Missouri’s ban on taxpayer funding for churches does not represent hostility toward religion but rather is a time-tested means of protecting religious liberty and the separation of church and state, claims a new brief filed at the U.S. Supreme Court by the Baptist Joint Committee for Religious Liberty.
Wading into a case involving a Lutheran church in Columbia, Mo., which was denied participation in a state solid-waste program that recycles used tires to create safe surfaces on children’s playgrounds, the Washington-based religious liberty watchdog coalition argued the First Amendment to the U.S. Constitution does not require state governments to fund houses of worship.
BJC attorneys Holly Hollman and Jennifer Hawks reminded justices that the constitutional ban on government establishment of religion comes out of a period of history in which dissenters, including Baptists, specifically opposed taxpayer funding of churches.
“Far from demonstrating hostility toward religion, this provision serves to protect religious liberty by recognizing the separation between institutions of religion and government,” Hollman said in a video explaining the BJC brief.
Hollman, BJC general counsel and lawyer of record in the Supreme Court brief, said houses of worship and the government have separate funding sources and different roles and responsibilities to play.
“Religious institutions, and churches in particular, have long been recognized as vehicles for religious expression and practice with autonomy interests protected by the Religion Clauses,” the brief stated. “These entities receive legal advantages, such as exemptions from certain employment laws to facilitate free exercise, to protect against government interference with religious practice.”
“Likewise, religious institutions may be subject to exclusions from government funding, in part because religion so pervades their purpose and functions that any government aid risks government financing of religious experience,” the argument continued.
“Religious liberty does sometimes mean treating religion differently,” Hollman explained at a recent luncheon during the Cooperative Baptist Fellowship General Assembly in Greensboro, N.C. “Sometimes that means something that almost seems like a special benefit. Sometimes it means it kind of feels like a special detriment — you don’t get everything that other people get.”

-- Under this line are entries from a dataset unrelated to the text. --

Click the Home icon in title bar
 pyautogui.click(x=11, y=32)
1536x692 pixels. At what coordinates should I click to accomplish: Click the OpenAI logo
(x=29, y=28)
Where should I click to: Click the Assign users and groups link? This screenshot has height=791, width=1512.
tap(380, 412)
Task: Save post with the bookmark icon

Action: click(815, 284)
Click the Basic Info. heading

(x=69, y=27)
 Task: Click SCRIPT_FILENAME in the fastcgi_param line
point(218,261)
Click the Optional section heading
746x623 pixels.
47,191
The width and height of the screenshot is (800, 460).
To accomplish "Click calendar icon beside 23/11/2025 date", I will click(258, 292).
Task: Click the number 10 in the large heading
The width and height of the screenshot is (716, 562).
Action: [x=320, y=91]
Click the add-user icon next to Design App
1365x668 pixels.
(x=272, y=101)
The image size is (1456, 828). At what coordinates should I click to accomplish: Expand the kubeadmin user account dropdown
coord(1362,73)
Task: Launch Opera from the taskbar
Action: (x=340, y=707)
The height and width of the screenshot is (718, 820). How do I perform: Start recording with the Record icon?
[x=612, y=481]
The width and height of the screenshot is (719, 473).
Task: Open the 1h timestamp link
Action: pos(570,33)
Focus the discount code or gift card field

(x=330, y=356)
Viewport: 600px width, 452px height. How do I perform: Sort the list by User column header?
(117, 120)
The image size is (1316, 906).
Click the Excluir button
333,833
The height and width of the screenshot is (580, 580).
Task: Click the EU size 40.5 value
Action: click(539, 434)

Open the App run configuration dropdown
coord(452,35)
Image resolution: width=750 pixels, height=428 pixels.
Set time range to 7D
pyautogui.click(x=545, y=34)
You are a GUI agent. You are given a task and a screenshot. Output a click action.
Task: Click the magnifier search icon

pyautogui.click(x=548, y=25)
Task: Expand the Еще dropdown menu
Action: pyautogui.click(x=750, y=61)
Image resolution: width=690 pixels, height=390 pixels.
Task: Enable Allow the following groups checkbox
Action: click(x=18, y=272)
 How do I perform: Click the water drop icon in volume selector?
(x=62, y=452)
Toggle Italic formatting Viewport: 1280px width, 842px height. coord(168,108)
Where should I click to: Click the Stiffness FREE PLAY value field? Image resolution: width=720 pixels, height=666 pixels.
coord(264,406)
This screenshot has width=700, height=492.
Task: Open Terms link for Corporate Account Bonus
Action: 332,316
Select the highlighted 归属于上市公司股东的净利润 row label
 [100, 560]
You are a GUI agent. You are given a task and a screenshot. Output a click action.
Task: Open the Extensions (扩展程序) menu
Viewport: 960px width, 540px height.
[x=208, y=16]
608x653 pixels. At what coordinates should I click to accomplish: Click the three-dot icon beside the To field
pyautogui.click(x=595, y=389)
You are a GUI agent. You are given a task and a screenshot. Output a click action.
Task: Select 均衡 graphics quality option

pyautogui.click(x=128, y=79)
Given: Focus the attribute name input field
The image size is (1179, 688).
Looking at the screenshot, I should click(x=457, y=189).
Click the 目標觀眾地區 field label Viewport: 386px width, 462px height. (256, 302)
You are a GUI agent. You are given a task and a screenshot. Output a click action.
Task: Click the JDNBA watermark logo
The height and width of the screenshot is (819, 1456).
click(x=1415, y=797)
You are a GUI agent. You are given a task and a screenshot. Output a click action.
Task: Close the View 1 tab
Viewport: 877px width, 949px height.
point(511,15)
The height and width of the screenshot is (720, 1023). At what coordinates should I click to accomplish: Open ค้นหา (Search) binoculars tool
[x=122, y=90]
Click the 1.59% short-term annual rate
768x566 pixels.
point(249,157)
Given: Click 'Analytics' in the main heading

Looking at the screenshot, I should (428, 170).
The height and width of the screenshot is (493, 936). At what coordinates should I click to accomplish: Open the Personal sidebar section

Hollman reminded 750 people at the BJC’s Religious Liberty Council Luncheon June 24 that the idea of no establishment of religion comes out of a particular period in American history “where establishment meant tax support for churches.”
“That’s our history. That’s what we’ve broken away from. So we shouldn’t take lightly challenges that would say treat churches like everything else, fund them like everything else.”
“If you fund them like everything else, you’re probably going to regulate them like everything else,” Hollman continued. “After a while the autonomy of the local church, the important special role that religious liberty plays in our society, is then hampered.”
An opposite view was taken by another brief filed in April by the Ethics and Religious Liberty Commission of the Southern Baptist Convention. The ERLC brief argued that churches should not be “discriminated against” in programs dispensing government aid.
“Nobody need fear an established church by means of a recycled tire surface on a playground,” the ELRC brief argued.
The SBC moral concerns and public policy agency cited concern not only with “unjustified treatment” of Trinity Lutheran Church but also “with the overall trend of churches and religious actors being excluded from participating in government programs.”
“This disturbing trend cuts against the values undergirding the Free Exercise, Establishment and Equal Protection Clauses, which protect religion from being treated with hostility,” the ERLC brief stated.
The BJC brief said the church’s argument that it should be entitled to participate in the playground safety program because there is nothing “inherently religious” about recycled rubber could by logical extension justify the government spending money to build a church, because there is nothing “inherently religious” about concrete and other building materials.
“The issue is not whether the playground surface is inherently religious, but it’s whether the state government must fund an upgrade to a church playground despite a state constitutional ban on funding churches,” Hollman said in a news release.
BJC Executive Director Brent Walker said the Establishment Clause simply does not permit outright government funding or grants to churches and other houses of worship.
“We do not look to government subsidies to build houses of worship,” Walker said. “We should not fund capital improvements that way either.”